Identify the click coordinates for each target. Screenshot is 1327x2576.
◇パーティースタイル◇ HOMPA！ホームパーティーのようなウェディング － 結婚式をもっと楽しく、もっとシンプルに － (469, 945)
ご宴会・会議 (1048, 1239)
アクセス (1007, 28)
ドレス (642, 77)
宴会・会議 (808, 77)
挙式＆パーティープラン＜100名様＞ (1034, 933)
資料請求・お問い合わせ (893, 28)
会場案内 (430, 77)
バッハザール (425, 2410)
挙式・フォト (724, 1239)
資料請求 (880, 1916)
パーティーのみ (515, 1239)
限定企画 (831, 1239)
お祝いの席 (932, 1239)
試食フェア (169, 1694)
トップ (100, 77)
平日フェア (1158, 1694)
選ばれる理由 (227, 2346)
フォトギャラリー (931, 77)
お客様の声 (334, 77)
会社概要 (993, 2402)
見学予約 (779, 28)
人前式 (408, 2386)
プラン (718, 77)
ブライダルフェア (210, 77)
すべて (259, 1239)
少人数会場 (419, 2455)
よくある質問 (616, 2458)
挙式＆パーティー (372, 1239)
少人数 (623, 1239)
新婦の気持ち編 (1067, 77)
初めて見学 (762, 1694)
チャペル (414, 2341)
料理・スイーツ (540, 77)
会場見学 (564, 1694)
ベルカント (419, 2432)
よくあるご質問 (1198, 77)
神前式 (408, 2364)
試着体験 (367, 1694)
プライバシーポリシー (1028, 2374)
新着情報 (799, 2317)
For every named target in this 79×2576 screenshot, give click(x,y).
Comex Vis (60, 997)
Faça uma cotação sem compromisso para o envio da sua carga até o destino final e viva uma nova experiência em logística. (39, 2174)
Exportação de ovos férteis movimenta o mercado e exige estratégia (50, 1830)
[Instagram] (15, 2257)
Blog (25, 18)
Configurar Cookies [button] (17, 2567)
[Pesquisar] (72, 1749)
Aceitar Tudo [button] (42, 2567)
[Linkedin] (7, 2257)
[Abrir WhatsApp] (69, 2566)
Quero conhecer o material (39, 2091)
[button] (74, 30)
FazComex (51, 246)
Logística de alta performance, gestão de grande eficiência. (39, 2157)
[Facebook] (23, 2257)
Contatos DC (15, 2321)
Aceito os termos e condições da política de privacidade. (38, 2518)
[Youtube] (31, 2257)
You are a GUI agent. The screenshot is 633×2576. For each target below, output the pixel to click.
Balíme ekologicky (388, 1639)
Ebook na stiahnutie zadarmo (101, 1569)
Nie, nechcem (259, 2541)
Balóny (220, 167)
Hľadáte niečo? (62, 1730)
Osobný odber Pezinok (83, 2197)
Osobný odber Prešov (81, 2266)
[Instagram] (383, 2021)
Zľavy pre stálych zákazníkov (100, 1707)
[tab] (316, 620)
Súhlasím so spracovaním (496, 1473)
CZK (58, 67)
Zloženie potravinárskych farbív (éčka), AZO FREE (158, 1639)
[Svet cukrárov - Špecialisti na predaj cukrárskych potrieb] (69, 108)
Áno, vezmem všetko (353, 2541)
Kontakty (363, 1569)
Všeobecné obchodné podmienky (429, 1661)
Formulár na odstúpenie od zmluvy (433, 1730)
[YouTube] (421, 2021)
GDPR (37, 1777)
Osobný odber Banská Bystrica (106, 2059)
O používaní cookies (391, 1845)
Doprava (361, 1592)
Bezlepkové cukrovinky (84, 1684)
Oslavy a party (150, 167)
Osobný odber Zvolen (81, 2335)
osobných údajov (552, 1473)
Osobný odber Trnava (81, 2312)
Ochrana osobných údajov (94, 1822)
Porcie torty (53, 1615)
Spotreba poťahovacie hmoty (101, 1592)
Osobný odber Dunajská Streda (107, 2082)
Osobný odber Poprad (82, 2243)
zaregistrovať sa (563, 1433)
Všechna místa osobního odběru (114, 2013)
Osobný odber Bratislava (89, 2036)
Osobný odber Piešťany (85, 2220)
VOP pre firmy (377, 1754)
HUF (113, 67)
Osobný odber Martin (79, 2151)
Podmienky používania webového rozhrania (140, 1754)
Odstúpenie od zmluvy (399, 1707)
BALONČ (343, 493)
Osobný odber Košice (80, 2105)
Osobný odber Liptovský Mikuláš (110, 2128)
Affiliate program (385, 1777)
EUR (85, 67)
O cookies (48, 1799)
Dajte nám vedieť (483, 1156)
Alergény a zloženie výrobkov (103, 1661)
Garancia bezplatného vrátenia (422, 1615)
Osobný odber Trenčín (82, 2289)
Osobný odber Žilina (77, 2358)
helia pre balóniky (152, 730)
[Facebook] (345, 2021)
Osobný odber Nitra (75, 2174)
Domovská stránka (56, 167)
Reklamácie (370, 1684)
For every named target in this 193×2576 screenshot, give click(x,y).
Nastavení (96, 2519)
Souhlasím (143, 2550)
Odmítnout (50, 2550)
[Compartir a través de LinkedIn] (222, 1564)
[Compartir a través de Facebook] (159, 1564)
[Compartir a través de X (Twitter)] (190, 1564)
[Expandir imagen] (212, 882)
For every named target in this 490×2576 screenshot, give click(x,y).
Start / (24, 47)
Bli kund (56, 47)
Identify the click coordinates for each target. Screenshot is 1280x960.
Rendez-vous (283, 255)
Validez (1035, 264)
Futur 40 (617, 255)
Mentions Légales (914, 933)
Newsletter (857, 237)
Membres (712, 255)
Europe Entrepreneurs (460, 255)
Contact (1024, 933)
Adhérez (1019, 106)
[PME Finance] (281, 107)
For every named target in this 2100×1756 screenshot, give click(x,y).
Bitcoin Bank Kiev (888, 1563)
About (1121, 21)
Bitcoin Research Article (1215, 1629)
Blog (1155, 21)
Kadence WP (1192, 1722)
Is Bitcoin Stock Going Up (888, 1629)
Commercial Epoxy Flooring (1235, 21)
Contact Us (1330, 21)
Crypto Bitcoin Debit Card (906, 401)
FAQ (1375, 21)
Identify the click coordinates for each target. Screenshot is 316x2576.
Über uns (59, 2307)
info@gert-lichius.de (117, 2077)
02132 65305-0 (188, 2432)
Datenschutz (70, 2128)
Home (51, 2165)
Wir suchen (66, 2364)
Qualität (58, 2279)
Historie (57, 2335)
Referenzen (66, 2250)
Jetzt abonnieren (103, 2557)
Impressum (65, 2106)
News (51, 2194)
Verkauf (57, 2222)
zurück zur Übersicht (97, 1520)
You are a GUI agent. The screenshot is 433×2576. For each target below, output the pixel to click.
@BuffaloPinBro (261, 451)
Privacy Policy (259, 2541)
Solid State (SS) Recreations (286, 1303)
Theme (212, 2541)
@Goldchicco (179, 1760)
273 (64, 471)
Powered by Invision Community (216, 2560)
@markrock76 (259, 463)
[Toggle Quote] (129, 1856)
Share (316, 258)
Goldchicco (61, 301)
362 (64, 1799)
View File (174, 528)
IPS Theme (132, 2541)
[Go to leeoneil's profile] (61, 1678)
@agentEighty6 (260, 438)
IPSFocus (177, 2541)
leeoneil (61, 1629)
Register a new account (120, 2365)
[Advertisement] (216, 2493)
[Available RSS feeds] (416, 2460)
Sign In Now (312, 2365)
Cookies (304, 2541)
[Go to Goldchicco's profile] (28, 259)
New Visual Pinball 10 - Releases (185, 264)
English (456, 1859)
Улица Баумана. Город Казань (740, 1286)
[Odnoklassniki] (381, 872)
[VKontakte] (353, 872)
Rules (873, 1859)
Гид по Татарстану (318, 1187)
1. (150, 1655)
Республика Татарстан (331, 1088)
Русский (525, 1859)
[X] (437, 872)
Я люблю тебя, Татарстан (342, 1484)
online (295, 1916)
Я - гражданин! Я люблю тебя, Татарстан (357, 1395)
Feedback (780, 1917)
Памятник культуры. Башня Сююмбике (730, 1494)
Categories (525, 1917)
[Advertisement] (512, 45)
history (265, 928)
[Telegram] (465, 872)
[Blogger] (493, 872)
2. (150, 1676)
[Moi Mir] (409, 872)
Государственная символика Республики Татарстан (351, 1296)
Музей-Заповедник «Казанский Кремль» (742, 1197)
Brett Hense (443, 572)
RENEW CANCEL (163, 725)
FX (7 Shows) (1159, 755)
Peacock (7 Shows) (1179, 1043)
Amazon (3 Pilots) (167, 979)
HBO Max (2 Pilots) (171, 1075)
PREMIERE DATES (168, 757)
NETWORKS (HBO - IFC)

##########

▶ [TO DO]
Copy each line of the listing in which the word "través" can be found.

▶ [YOUR SOLUTION]
[Compartir a través de LinkedIn] (222, 1564)
[Compartir a través de Facebook] (159, 1564)
[Compartir a través de X (Twitter)] (190, 1564)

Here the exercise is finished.